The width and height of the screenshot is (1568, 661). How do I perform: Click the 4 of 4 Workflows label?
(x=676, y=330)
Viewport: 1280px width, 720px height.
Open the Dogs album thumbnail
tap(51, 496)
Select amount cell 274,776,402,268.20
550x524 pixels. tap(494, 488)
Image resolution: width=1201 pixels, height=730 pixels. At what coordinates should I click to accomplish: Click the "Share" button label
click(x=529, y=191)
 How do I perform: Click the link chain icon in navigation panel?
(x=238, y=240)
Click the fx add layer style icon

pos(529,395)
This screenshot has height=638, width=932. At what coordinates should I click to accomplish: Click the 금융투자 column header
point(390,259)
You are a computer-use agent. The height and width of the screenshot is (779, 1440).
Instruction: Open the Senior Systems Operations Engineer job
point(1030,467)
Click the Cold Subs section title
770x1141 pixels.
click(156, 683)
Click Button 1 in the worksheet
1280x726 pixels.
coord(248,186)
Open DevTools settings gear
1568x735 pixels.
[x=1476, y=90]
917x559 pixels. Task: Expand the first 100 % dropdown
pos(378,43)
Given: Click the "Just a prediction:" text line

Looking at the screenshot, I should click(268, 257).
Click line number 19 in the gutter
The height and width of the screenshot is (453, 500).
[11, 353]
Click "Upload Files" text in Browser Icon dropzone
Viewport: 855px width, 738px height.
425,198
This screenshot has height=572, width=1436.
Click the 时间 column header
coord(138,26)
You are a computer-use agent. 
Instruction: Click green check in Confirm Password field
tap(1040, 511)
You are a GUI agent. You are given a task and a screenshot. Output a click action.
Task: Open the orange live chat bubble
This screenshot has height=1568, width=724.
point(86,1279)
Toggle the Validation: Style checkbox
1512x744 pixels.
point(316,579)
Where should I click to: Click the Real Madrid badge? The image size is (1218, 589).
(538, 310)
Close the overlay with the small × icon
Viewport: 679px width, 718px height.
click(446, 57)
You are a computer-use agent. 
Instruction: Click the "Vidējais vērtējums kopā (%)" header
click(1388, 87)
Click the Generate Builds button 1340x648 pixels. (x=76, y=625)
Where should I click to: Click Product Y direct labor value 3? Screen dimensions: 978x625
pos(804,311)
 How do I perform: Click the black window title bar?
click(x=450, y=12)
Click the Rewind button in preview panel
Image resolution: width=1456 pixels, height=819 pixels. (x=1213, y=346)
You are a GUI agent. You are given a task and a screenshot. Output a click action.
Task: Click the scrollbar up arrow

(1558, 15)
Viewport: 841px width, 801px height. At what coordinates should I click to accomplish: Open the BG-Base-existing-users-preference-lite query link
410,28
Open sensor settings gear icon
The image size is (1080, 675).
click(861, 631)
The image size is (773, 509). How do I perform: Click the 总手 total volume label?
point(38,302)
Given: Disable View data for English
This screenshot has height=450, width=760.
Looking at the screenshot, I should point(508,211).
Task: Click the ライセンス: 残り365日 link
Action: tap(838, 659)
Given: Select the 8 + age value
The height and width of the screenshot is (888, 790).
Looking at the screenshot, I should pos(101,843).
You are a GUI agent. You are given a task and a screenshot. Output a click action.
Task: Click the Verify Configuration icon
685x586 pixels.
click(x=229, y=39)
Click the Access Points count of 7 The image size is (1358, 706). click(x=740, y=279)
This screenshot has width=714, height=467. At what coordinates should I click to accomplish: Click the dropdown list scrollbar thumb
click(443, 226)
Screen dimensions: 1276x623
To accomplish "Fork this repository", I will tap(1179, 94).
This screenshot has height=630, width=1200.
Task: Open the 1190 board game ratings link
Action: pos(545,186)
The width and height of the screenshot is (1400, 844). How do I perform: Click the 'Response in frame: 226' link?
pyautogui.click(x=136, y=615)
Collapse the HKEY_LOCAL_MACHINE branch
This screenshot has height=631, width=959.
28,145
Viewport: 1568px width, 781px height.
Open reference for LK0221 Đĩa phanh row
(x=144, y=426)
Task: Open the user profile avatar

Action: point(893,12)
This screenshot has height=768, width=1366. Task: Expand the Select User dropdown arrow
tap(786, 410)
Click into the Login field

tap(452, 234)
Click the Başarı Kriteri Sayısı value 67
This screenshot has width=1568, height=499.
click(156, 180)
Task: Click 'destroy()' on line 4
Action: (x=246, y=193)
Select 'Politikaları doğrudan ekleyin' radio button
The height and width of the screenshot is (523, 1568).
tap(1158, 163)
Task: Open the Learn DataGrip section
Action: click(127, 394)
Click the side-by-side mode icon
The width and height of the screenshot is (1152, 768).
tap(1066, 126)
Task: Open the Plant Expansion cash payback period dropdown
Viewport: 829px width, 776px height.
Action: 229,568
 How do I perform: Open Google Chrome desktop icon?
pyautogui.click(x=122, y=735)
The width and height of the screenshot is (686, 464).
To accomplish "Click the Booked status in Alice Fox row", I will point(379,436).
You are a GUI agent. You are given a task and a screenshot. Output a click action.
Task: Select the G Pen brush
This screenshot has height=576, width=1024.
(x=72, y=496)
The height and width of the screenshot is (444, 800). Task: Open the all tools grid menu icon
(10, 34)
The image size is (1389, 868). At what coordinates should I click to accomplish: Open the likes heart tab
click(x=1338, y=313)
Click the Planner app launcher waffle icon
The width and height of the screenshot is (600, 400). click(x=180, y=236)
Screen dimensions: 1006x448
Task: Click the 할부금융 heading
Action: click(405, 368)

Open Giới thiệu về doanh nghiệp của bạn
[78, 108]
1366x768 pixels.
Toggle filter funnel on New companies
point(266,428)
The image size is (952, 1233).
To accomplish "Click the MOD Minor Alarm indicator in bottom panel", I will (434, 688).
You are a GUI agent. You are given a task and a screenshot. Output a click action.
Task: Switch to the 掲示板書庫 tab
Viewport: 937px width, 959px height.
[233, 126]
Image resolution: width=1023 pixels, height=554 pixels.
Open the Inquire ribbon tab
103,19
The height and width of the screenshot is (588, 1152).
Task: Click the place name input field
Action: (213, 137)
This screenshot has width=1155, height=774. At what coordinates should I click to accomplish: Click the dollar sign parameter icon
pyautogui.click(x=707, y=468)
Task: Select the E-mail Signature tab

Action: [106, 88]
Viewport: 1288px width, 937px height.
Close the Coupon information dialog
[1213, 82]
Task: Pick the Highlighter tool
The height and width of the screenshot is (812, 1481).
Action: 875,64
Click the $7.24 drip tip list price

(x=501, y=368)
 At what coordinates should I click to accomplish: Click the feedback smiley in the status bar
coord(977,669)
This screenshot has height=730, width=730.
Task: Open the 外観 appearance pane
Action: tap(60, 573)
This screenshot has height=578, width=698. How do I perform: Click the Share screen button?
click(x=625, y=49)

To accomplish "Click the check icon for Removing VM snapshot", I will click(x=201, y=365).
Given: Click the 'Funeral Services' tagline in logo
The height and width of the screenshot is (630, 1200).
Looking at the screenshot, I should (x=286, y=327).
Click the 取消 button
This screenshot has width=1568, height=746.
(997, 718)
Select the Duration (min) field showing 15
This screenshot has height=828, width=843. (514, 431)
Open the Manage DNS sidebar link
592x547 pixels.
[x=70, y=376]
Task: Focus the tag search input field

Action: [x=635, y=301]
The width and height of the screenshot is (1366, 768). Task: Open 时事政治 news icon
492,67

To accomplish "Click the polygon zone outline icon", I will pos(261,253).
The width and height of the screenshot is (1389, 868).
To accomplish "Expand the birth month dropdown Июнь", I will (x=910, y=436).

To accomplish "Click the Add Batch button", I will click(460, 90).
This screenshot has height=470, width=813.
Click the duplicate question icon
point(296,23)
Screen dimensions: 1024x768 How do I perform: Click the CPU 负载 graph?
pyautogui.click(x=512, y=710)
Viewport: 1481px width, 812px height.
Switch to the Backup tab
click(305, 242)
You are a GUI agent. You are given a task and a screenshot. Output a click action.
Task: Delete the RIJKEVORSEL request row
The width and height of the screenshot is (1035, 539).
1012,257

* WORK ORDER *
Only the lines from the one with "Switch to the Backup tab" through the end of the data should be printed, each exactly as it appears.

* YOUR RESPONSE *
Switch to the Backup tab
click(305, 242)
You are a GUI agent. You are given a task and a screenshot. Output a click action.
Task: Delete the RIJKEVORSEL request row
The width and height of the screenshot is (1035, 539).
1012,257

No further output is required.